[Short problem]
Copy word for word the rows from the line holding "Screen dimensions: 361x178" through the last row, both ends included. Leave out the pictures.

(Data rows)

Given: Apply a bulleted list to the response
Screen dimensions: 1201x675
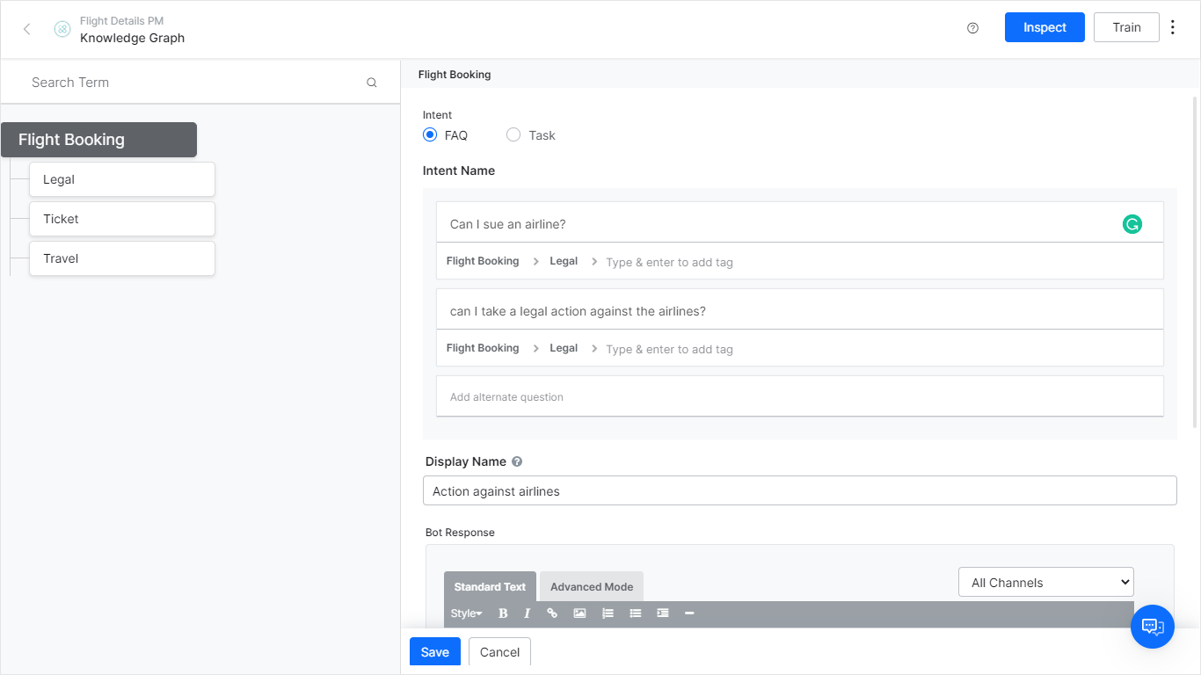Looking at the screenshot, I should tap(635, 613).
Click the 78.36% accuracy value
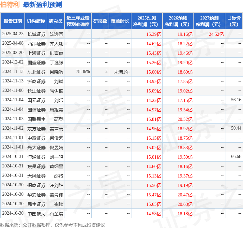Image resolution: width=243 pixels, height=228 pixels. [x=83, y=72]
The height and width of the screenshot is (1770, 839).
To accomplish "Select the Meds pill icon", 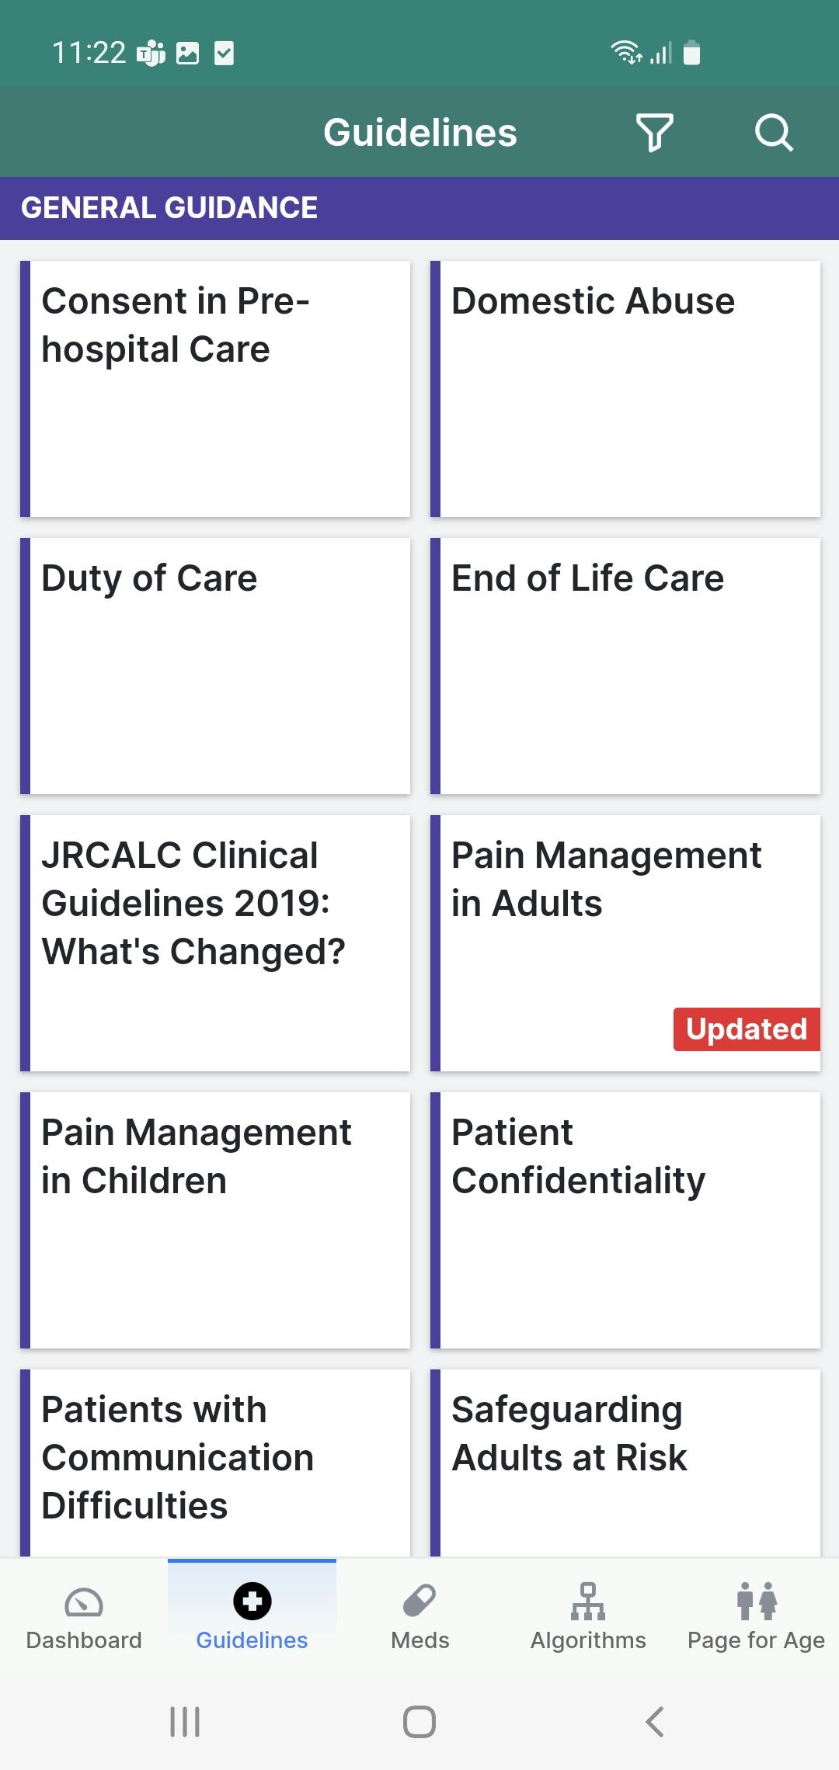I will pyautogui.click(x=420, y=1601).
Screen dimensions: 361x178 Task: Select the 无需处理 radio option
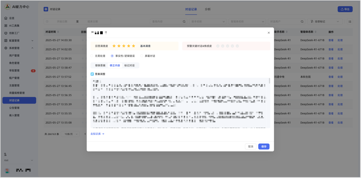click(92, 56)
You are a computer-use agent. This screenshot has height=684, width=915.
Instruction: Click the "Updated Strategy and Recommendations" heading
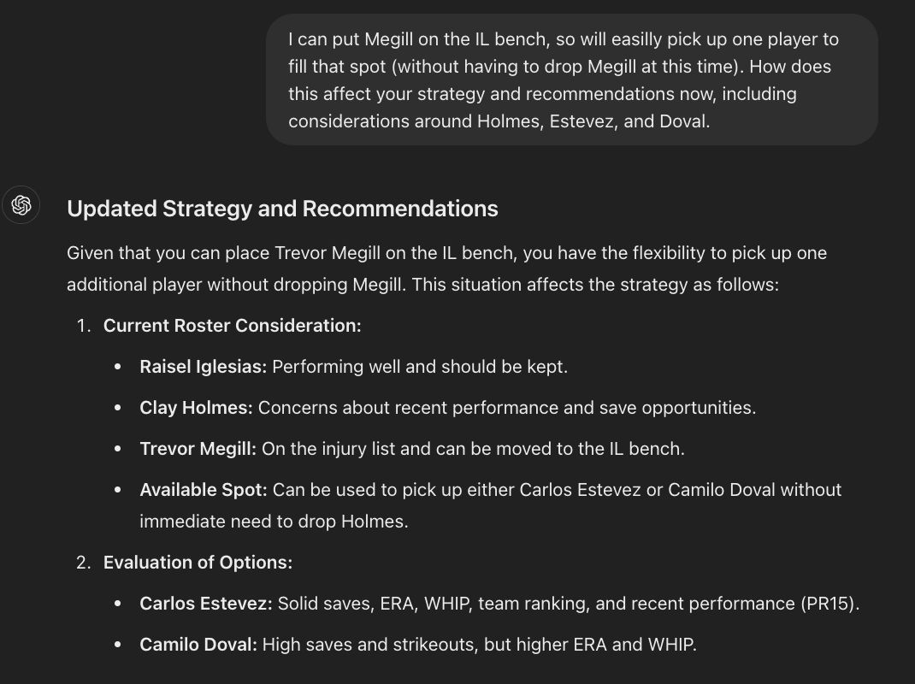(282, 209)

[Solution below]
Screen dimensions: 361x178 Task: Select the 无需处理 radio option
click(92, 56)
You are a computer-use agent. This screenshot has height=684, width=915.
Instruction: Click the "Updated Strategy and Recommendations" heading
(282, 209)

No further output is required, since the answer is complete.